At that time we encountered prof. Margaret Lock’s paper in Japanese,
entitled “RYŌSAI-KENBO NO TEIKŌ” (Resisting against becoming good wife
and wise mother) published in “KIKAN-JINRUIGAKU” (Anthropology
Quarterly), Vol.15, No.1, Pp.36-60, 1984. At least for me, it was
amazing article because she wrote a sophisticated argument that took a
critical approach to both the grand theory of Japanese women’s
somatization and the newly emerging neologism of pseudo-disease, e.g.
“BOGEN-BYŌ” and “DAIDOKORO-SHŌKŌGUN.” “BOGEN-BYŌ” can be translated
into “Child illness induced by deficiency of mother’s social
responsibility” on one side, and “DAIDOKORO-SHŌKŌGUN” can be translated
into “House wife “kitchen” syndrome,” both were very curious
pseudo-disease terminologies even for Japanese.
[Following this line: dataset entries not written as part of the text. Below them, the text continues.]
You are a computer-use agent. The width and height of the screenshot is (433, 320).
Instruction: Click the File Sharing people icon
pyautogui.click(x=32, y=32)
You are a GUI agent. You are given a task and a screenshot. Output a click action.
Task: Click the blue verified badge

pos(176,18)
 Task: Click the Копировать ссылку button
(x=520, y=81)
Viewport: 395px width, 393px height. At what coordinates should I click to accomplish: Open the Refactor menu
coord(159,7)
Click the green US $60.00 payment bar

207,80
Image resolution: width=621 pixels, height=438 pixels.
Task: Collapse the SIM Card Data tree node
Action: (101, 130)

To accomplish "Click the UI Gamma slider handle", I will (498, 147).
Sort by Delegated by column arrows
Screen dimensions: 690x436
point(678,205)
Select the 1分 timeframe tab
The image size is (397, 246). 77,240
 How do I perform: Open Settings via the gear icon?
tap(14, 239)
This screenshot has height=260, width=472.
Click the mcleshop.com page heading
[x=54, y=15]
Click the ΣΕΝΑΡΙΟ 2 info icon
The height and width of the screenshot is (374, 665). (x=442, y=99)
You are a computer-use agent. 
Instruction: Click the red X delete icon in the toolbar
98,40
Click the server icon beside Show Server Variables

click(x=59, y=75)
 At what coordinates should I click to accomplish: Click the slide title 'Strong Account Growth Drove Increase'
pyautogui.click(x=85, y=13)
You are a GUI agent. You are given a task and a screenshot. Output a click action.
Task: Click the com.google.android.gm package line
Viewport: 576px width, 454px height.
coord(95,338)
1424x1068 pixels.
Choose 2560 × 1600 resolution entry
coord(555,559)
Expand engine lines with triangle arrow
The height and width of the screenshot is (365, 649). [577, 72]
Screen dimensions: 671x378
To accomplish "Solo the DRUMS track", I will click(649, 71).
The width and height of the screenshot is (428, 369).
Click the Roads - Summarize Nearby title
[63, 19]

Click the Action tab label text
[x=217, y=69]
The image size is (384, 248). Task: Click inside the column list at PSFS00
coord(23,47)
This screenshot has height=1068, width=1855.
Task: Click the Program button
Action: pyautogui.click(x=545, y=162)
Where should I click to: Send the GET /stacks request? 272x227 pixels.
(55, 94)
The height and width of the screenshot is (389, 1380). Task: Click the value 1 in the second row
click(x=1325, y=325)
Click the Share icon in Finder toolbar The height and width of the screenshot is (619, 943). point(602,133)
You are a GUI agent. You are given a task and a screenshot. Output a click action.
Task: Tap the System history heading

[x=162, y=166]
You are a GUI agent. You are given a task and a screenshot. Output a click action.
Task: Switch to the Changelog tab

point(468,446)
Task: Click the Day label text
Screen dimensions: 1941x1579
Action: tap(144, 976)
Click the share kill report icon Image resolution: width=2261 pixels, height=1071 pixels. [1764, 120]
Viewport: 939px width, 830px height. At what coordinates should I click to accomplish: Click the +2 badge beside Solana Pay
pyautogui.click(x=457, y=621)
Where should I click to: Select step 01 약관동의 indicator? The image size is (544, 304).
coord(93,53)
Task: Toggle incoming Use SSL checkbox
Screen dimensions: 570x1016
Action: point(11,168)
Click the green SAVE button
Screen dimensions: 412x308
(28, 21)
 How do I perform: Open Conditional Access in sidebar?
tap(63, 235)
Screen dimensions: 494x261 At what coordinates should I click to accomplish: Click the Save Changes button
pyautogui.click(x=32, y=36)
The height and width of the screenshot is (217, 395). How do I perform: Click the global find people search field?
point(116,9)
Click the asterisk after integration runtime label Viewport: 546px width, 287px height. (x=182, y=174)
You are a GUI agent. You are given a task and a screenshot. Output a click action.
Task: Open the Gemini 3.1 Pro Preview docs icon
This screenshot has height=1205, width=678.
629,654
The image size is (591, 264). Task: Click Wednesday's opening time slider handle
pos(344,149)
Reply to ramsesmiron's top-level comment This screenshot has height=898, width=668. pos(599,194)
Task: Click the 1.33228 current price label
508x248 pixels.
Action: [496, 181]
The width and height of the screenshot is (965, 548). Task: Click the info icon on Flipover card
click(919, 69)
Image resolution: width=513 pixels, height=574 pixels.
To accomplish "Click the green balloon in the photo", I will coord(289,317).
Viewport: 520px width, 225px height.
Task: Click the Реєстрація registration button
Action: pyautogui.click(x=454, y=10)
Her argument is very
clear that the concept of somatization could not only be necessary to
know one of universal types of psychopathology but also should be
understood as a certain cultural representation of personal distress. I
had just apprehended that her style of writing could be needed to
create “our” medical anthropology, as HIHANTEKI-IRYŌ (critical
medicine).
Unfortunately I had no time to do so because I should leave from Japan
to Honduras, Central America, for volunteer work in a rural public
health program, from 1984 to 87. In Honduras, during the first year I
worked in a malaria prevention program, and for the final two years in
a rural health program in western Honduras. After arriving in Central
America under the political atmosphere of Cold War, I wanted seriously
to preach the importance of medical anthropology for Honduran health
workers. Needles to say that was a losing battle. Although I was
serious, they felt that my ideas were bizarre because they thought that
it was useless to introduce my cultural sensitive approach to a rural
public health program. They were satisfied with their own work. They
did not have a comparative perspective to need a better good life for
rural people. They did not even care if rural people achieved good
health; the public health work was only work for minimum wage (Ikeda
2001). So I abandoned my preaching and my plan to introduce medical
anthropology to them. And then I started myself to do fieldwork on
traditional folk medicine, commoditization of rural health, and
medicalization processes, for the purpose writing academic papers.
After returning to Japan, I began publishing a series of papers on
medical anthropology based on my rural fieldwork experience. But it
took more than 14 years before published my first book of ethnography, “JISSEN NO IRYŌ JINRUIGAKU” (Medical
Anthropology of Health Practice in Rural Honduras) in 2001.